In a world where Distributed Systems and Micro Services are rampant, it has become very difficult to check system operation or track errors. In this environment, many services have to send data in a common format and connect it to analyze the system.
Opentelemetry (hereinafter otel) is a framework created to increase observability in the latest software trends. We provide API, conventions, toolkits, etc.
But even if it is just a single service, it seems to be easier to view logs, and setting it up is not that difficult (as long as you don't do anything strange...), so it's not a bad idea to try it out.
To understand otel, you need to know Observability.

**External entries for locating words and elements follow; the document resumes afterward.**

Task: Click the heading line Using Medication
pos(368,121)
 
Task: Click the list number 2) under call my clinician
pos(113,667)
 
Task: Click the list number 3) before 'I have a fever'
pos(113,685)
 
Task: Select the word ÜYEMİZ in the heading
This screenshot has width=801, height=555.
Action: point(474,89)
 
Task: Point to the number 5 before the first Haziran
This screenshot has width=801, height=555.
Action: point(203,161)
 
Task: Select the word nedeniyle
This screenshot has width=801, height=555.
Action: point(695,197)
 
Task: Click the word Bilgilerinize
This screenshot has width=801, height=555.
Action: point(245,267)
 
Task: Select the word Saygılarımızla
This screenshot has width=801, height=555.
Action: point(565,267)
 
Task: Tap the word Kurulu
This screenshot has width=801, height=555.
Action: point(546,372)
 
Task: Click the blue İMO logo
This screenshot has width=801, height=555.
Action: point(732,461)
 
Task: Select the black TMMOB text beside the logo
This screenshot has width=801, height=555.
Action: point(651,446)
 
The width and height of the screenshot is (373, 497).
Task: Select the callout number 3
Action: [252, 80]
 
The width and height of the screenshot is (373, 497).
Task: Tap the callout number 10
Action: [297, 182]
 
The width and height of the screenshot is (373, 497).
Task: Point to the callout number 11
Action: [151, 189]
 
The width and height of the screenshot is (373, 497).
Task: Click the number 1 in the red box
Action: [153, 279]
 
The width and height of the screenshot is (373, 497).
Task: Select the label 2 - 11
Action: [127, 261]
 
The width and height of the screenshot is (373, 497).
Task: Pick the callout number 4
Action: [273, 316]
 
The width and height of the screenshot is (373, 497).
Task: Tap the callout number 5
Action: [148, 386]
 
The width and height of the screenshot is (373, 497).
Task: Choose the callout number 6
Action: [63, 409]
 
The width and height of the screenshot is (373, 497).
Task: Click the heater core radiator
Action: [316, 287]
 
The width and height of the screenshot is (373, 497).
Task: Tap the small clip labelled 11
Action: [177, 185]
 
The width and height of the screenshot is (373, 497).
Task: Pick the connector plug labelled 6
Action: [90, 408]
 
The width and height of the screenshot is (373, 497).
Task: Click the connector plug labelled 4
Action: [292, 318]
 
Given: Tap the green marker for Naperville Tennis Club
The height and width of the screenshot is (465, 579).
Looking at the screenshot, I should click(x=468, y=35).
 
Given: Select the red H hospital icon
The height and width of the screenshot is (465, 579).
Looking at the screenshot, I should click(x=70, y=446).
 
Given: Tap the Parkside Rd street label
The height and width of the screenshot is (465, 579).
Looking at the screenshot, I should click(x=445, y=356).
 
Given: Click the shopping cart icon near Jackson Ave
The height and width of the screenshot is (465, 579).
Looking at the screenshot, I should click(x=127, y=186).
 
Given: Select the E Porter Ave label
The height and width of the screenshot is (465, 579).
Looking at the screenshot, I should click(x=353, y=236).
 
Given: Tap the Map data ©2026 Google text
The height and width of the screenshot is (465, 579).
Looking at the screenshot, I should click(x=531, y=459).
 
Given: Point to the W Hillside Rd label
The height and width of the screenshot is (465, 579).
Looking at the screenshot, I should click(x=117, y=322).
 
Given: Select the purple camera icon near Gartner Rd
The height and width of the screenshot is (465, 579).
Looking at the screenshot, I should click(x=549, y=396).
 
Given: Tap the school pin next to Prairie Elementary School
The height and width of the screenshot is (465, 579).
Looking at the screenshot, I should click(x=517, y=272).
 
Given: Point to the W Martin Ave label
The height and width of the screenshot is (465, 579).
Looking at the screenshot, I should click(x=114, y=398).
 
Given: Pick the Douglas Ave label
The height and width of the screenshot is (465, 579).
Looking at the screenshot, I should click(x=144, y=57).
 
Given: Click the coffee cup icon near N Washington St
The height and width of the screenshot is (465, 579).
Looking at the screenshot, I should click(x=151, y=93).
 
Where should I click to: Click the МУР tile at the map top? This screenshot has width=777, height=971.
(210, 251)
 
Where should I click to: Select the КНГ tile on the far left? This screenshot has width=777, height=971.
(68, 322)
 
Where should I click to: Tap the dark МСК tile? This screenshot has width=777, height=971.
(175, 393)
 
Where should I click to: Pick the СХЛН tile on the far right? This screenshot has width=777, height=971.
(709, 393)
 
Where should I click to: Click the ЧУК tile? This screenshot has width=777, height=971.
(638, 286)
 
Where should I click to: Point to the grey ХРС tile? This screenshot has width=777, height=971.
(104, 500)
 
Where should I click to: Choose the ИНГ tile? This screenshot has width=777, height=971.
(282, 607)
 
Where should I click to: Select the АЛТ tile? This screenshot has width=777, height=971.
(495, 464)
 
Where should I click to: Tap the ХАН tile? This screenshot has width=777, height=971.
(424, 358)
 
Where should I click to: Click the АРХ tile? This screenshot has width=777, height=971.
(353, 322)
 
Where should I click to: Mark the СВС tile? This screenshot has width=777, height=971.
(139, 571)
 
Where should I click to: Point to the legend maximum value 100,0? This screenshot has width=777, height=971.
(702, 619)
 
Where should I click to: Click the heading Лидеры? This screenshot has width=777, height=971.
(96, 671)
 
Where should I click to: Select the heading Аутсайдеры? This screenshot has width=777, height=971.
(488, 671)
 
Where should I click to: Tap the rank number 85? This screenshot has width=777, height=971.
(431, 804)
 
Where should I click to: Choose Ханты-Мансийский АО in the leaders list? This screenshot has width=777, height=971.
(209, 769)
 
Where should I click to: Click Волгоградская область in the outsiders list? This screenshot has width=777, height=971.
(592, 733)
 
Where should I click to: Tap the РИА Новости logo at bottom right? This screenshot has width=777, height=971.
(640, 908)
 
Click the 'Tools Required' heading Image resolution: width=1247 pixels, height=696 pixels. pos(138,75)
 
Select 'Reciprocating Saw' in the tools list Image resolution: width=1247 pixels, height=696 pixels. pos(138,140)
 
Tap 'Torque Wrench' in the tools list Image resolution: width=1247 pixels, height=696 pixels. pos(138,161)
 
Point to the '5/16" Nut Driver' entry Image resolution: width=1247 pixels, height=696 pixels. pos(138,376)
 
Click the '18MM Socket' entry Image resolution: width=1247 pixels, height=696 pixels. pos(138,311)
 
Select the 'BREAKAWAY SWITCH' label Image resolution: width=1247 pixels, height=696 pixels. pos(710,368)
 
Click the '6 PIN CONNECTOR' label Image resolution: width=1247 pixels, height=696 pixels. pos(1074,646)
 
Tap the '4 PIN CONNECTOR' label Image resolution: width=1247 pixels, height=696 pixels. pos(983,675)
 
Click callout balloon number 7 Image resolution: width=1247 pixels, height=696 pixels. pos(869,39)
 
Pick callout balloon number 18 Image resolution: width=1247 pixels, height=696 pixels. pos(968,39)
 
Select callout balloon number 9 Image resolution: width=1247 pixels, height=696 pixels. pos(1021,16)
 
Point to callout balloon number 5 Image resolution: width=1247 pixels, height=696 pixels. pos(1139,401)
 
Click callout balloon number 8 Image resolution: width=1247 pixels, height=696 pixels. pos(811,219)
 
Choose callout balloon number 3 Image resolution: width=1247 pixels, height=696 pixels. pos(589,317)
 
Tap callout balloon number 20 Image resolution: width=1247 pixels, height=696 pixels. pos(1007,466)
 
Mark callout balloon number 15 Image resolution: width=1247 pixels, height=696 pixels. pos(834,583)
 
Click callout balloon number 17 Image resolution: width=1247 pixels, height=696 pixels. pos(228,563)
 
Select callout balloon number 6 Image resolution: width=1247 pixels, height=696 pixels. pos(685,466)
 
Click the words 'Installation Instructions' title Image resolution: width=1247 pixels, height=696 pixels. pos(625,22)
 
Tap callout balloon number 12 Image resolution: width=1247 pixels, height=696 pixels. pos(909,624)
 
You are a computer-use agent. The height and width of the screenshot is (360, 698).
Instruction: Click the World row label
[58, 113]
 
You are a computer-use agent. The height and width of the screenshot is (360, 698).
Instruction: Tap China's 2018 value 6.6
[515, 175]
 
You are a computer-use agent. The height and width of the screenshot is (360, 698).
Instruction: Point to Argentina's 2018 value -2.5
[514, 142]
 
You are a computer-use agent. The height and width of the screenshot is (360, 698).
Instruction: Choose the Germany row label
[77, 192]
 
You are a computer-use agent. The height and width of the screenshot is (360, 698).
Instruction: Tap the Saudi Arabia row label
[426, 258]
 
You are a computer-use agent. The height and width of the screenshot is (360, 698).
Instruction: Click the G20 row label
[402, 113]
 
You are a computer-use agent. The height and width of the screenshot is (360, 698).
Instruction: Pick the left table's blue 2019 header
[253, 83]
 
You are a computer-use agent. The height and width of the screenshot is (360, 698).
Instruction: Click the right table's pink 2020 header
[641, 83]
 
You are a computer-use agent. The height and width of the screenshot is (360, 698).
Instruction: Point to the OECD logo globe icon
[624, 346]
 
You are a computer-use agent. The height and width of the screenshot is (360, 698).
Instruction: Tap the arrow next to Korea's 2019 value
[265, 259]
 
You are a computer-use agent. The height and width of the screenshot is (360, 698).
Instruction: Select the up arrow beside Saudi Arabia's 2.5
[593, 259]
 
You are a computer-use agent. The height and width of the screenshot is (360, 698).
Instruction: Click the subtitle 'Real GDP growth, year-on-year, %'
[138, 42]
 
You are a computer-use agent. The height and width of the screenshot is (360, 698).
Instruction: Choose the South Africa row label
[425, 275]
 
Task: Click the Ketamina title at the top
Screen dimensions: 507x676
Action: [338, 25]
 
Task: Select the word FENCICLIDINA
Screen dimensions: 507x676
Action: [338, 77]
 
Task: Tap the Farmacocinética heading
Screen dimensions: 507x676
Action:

Although it is difficult to define clearly, I think it can be defined as the ability to answer the question ‘Why did this happen?’
In order to do so, the program must be ‘well instrumented’.
This is an expression you will encounter a lot when implementing Opentelementry. In Korean, it means 'measurement', but you can think of it as measuring things well and recording them.
For example, there are several signals (also called telemetry data) that are measured, and logs, traces, and metrics belong to these signals. (These signals will appear again later)
Otel is vendor- and tool-agnostic, so it can be used widely. There is no obligation to use observability backends. You can use open sources that meet Otel standards.
To use Otel, you just need to learn a little(?) concepts and API.
You need to learn the elements that make up Otel.
Distributed tracing
Log, Span, Trace
Context propagation
Signals
Collector
This is to track what happens when a request is made in a distributed system. This is something that Otel takes seriously. Distributed System refers to a system in which one request is completed through A service, B service, and C service.
Log is the same log that we always take while coding. There is a timestamp so it is written at that time. It helps a lot in interpreting system behavior.
However, it is difficult to understand the code from the log itself. More contextual information needs to be included. Log is more useful when it is related to Span or Trace.
Span is a unit of action. The name of a specific operation, time-related data, and logs included in the span have characteristics called span attributes.
For example, it has properties such as http.request.method and url.path.
The process from the beginning to completion of a request is called a trace. This Trace may include spans from multiple systems, not just one system.
The very first span is called Root Span.
Usually depicted as a waterfall diagram.
Continues to propagate context information so that related Signals and Traces can be connected.
Propagation serializes and deserializes this context information object, allowing it to move between services and processes. In normal cases, the W3C TraceContext Propagator is used.
Signal is a collection element of Otel. There are a total of 4: Log, Metric, Trace, and Baggage.
This is the log mentioned above. It contains a message taken at a specific time.
This is data to measure the numbers that need to be measured in the service. For example, these are things that need to be recorded to measure numbers such as how many times something was called and how full the queue was.
Same as Trace mentioned above.
This is information that is propagated like context through a key value store. It mainly stores additional information such as User ID.
It is called Opentelemetry Collector. Collector is responsible for receiving telemetry data from the application, processing it, and exporting it to the telemetry storage.
It is okay to send telemetry data directly from the application to the storage without a collector, but it is better to run a collector and leave the processing of the telemetry data to the collector, and the application does its own thing.
There are many advantages to using a collector, such as the ability to vary configurations and span tail filtering in the collector.